INPUT below:

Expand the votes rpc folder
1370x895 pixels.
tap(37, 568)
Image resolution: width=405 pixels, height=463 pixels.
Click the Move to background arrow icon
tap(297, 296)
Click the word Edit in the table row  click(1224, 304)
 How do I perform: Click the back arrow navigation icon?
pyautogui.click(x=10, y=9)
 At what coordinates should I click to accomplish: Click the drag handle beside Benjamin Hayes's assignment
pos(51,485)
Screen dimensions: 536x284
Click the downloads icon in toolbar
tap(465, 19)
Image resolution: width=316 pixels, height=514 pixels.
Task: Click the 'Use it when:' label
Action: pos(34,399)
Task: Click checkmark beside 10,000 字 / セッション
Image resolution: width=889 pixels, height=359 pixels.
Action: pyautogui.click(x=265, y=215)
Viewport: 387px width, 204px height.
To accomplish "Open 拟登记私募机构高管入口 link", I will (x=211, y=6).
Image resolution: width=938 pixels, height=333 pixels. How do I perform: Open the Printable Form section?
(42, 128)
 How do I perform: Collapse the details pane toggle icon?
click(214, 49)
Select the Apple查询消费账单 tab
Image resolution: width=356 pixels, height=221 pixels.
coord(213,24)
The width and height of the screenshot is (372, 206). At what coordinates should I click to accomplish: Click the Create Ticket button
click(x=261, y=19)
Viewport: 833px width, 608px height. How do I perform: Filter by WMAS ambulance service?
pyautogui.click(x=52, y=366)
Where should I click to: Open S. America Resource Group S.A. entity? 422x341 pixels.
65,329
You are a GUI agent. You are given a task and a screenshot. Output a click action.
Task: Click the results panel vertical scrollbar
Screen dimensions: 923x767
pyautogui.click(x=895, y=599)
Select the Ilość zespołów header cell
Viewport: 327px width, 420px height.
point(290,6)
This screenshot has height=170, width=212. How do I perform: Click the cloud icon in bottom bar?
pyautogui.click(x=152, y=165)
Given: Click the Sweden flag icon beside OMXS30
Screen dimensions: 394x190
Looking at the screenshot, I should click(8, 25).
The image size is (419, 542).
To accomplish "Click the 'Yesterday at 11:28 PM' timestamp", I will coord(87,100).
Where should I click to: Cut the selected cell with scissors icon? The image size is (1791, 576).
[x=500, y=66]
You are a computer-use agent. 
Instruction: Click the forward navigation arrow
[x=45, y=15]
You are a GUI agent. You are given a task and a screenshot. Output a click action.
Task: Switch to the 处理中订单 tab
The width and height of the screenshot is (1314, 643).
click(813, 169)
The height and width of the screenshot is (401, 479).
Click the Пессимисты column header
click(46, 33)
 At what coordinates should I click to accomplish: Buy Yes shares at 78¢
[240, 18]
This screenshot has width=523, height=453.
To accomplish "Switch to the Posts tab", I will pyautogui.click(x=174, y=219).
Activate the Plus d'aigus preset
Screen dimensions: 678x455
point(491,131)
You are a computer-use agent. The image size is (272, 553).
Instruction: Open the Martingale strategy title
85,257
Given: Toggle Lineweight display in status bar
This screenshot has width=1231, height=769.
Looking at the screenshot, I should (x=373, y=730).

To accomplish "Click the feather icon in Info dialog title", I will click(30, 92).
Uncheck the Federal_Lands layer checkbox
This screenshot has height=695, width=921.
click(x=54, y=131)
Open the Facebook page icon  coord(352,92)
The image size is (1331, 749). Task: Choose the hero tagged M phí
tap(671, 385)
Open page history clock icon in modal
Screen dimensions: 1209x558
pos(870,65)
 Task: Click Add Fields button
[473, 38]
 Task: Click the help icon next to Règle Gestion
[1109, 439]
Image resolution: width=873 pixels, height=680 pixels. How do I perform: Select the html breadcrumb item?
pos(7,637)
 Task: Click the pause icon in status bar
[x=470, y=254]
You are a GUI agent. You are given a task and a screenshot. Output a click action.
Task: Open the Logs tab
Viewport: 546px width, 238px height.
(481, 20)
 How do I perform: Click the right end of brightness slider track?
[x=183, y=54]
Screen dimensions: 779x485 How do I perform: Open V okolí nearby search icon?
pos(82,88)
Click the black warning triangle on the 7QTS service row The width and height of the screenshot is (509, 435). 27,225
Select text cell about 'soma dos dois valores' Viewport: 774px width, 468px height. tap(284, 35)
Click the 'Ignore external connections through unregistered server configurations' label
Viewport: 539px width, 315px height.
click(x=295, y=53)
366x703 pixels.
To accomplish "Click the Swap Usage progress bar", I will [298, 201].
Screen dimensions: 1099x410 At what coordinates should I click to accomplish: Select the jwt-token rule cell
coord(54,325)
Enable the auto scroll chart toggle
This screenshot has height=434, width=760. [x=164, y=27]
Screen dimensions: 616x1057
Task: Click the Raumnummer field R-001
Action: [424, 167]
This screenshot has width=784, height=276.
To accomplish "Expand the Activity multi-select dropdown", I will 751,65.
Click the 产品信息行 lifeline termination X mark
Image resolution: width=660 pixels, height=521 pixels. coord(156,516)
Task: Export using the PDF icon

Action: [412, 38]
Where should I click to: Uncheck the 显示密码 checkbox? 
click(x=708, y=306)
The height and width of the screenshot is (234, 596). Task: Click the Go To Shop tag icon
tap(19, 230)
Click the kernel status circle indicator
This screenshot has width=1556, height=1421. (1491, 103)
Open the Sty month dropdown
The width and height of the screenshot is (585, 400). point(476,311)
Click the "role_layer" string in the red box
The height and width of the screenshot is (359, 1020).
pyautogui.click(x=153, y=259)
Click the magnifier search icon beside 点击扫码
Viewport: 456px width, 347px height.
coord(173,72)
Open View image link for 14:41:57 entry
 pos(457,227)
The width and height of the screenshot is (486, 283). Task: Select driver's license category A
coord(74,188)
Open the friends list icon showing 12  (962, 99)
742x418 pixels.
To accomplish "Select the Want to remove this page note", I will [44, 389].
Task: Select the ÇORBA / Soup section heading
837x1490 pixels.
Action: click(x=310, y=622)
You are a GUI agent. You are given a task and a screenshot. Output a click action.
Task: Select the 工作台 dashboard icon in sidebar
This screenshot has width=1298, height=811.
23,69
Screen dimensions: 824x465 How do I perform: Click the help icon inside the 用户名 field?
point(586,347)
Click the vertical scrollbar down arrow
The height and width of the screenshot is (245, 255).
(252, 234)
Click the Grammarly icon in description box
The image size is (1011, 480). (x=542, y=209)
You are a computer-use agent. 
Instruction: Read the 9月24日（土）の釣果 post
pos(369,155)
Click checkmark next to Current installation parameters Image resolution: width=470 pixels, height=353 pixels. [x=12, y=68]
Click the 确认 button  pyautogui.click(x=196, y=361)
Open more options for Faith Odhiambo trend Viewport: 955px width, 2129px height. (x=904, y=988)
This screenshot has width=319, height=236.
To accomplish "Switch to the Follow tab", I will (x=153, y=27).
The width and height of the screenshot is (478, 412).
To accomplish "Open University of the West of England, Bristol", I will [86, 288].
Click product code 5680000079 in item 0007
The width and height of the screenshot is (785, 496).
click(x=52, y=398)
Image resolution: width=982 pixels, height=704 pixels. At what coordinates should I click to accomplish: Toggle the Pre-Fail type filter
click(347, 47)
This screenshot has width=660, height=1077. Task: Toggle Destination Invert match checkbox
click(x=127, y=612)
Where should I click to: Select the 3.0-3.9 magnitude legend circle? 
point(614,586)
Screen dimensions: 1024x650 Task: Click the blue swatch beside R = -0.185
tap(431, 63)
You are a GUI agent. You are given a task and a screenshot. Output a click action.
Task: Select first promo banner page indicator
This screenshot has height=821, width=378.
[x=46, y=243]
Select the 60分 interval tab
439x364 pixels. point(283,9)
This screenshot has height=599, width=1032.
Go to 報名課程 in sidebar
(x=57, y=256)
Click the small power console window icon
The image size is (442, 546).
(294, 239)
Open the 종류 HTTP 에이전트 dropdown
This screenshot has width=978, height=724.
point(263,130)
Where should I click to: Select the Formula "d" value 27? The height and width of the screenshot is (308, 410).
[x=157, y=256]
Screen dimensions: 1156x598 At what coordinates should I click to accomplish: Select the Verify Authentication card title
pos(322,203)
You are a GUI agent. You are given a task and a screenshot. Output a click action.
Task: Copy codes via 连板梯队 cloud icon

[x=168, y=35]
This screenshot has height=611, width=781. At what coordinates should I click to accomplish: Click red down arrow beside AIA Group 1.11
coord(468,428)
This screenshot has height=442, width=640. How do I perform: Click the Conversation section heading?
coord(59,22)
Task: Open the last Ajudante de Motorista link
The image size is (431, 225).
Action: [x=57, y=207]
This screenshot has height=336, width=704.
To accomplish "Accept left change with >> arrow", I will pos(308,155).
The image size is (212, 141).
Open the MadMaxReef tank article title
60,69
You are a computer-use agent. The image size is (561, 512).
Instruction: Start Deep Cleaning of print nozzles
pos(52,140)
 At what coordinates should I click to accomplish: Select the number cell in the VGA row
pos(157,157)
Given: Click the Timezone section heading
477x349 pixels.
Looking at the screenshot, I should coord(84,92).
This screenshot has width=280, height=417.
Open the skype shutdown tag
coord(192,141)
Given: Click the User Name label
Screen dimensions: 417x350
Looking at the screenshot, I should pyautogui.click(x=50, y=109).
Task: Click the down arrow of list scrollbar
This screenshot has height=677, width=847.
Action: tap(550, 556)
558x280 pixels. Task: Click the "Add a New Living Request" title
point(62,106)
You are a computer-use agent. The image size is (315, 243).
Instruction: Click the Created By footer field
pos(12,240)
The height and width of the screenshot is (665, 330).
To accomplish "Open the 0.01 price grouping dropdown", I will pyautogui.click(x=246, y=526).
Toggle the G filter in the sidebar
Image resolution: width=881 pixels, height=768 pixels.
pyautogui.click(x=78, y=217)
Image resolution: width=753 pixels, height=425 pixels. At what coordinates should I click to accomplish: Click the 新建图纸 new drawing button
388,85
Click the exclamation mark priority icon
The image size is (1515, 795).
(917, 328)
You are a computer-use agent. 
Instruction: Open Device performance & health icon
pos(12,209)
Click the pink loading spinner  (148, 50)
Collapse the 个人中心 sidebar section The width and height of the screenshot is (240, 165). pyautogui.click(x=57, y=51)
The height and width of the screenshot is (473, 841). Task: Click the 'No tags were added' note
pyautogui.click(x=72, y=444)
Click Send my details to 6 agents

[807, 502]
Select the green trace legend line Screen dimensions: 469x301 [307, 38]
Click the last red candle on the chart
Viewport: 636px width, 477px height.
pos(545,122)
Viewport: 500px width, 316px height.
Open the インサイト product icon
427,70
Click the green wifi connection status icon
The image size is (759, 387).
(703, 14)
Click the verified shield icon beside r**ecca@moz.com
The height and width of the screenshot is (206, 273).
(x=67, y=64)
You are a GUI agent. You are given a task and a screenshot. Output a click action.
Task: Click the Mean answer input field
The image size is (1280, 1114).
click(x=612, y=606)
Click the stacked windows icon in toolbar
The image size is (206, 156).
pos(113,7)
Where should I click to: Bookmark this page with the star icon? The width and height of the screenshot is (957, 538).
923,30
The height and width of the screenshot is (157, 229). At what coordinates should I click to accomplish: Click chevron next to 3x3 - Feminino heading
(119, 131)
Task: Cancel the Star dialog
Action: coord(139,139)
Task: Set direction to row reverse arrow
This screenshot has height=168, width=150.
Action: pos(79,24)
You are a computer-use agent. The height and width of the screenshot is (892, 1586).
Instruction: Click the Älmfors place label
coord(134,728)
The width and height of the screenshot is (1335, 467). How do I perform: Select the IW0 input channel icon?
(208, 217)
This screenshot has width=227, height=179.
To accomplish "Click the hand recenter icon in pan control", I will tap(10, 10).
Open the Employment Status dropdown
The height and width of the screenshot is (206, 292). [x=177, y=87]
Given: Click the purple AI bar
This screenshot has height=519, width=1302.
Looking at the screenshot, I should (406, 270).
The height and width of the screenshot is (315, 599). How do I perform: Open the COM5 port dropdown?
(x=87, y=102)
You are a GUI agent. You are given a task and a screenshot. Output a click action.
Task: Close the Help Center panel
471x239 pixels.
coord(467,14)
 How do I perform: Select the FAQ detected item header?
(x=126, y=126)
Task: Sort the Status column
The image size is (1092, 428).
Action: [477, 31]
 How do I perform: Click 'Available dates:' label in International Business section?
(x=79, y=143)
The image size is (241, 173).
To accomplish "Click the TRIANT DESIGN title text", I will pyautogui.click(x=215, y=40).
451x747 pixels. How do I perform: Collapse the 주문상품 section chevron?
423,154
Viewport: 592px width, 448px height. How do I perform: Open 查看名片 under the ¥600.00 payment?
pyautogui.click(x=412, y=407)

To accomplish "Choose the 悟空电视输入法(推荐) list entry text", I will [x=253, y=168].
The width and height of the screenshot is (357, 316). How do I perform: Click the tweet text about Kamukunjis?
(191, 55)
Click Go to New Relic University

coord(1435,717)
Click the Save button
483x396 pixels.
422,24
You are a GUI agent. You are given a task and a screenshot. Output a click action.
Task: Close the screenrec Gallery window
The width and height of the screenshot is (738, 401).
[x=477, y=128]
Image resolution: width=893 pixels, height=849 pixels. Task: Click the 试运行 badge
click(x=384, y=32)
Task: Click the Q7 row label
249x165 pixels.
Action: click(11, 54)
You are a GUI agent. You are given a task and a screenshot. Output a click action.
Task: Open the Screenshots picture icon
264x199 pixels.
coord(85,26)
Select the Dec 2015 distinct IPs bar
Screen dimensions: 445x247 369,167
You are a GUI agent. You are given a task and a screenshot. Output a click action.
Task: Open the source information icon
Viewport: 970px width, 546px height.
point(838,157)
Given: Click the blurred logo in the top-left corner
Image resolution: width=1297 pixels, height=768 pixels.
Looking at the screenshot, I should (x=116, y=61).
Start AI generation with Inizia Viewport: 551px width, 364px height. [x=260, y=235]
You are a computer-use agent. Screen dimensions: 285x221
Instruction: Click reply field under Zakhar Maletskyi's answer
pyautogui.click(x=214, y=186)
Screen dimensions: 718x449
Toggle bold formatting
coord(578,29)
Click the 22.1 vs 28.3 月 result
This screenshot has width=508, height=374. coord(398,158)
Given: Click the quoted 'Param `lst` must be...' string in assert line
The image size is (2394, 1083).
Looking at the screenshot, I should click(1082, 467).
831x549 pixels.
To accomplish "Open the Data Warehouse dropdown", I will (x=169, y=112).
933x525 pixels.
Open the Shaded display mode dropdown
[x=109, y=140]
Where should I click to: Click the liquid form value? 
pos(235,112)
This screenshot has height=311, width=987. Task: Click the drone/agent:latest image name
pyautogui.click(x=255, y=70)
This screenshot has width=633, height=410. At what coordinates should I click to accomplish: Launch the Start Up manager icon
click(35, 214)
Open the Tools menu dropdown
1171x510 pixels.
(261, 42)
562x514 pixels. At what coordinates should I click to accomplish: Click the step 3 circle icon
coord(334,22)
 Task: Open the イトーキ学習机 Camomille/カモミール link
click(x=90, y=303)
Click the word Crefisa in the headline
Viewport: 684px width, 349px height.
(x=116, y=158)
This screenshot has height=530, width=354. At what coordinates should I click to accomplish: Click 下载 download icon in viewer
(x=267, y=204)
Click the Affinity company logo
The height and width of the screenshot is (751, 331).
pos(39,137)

End of INPUT.

• [REQUIREMENT] Nothing but an exact copy of the lines from the first one above through the line holding "Click the word Edit" should be returned.

• [TASK OUTPUT]
Expand the votes rpc folder
1370x895 pixels.
tap(37, 568)
Image resolution: width=405 pixels, height=463 pixels.
Click the Move to background arrow icon
tap(297, 296)
Click the word Edit in the table row  click(1224, 304)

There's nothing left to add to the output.